Mesuliyet Hakkındaki Risale-i Nur

Eyvàh!

Well-known member
Mesuliyet Hakkındaki Risale-i Nur

MUKADDESAT VE MESULİYET

Başkasına itimat etmeyen nefsiyle teşebbüs eder. Size bir misal söyleyeceğim: Siz göçersiniz. Göçerin malı koyundur; o işi bilirsiniz. Şimdi herbiriniz, bazı koyunları bir çobanın uhdesine vermişsiniz. Halbuki çoban tembel ve muavini kayıtsız, köpekleri değersizdir.

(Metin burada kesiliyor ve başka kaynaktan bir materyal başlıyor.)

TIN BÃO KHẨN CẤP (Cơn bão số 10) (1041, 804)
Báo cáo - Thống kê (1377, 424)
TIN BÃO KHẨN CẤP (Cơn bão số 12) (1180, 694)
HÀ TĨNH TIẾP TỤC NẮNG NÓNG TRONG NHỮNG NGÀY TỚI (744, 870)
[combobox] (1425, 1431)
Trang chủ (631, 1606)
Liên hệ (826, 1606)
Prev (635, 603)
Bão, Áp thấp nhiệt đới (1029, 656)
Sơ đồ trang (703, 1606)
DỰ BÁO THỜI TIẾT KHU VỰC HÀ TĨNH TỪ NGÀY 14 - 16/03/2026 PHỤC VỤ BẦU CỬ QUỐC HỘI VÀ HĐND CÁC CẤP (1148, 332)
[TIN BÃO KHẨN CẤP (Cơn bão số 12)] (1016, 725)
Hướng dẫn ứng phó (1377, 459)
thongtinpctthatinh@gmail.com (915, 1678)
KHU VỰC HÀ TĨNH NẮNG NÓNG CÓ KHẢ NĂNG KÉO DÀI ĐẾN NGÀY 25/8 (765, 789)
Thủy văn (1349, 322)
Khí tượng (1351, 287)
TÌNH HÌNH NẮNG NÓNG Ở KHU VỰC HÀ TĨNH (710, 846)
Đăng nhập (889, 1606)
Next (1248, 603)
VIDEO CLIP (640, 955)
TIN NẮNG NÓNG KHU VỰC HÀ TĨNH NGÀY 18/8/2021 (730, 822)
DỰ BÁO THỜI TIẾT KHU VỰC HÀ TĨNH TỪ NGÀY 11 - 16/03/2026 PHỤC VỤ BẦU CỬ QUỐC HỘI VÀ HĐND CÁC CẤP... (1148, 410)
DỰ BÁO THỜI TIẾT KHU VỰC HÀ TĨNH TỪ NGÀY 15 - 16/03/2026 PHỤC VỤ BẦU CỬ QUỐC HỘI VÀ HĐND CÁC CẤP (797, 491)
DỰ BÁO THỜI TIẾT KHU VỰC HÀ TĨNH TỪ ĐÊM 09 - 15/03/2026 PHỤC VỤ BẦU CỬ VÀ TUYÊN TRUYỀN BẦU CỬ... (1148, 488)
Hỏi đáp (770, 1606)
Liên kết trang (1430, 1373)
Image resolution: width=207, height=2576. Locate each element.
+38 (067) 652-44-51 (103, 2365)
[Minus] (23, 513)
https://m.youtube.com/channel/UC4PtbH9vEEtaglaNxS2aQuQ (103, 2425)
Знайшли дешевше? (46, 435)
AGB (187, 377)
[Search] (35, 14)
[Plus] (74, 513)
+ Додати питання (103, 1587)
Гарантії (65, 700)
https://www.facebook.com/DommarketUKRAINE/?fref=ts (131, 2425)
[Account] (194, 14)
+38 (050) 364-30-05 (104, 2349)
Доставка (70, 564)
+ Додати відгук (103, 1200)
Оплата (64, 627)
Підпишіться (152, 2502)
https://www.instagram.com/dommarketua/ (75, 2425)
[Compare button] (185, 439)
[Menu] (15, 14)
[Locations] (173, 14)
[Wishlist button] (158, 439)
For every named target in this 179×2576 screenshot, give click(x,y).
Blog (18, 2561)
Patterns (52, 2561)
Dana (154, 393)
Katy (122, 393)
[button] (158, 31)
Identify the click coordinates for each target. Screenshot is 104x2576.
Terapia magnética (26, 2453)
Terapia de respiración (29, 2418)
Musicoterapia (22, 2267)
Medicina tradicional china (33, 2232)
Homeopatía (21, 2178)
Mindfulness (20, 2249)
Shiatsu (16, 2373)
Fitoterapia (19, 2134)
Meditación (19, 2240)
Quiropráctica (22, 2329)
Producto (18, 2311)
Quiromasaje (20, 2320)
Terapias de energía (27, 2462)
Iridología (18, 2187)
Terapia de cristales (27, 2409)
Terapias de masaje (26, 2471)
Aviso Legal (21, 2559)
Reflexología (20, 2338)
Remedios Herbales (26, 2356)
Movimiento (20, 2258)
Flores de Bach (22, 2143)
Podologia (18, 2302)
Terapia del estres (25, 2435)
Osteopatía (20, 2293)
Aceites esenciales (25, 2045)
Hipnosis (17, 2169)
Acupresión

Tamamıyla ona itimat etseniz, rahatla evlerinizde yatsanız, biçare koyunları müstebit kurtlar ve hırsızlar ve belâlar içinde bıraksanız daha mı iyidir; yoksa onun adem-i kifayetini bilmekle nevm-i gafleti terk edip, hanesinden her biri bir kahraman gibi koşsun, koyunların etrafında halka tutup, bir çobana bedel bin muhafız olmakla, hiçbir kurt ve hırsız cesaret etmesin, daha mı iyidir?
Mukaddesat o koyunlardan daha kıymetlidir.

Münazarat-Elhasıl
 

Eyvàh!

Well-known member
Kader Açisindan Mesuliyet

KADER AÇISINDAN MESULİYET


Kader ve cüz-i ihtiyârî İslâmiyetin ve imânın nihayet hududunu gösteren, halî ve vicdânî bir imânın cüz'lerindendir. Yoksa ilmî ve nazarî değillerdir. Yani, mü'min, her şeyi, hattâ fiilini, nefsini Cenâb-ı Hakka vere vere, tâ nihayette teklif ve mesuliyetten kurtulmamak için, cüz-i ihtiyârî önüne çıkıyor; ona "Mesul ve mükellefsin" der. Sonra, ondan sudûr eden iyilikler ve kemâlât ile mağrur olmamak için, kader karşısına geliyor; der: "Haddini bil, yapan sen değilsin."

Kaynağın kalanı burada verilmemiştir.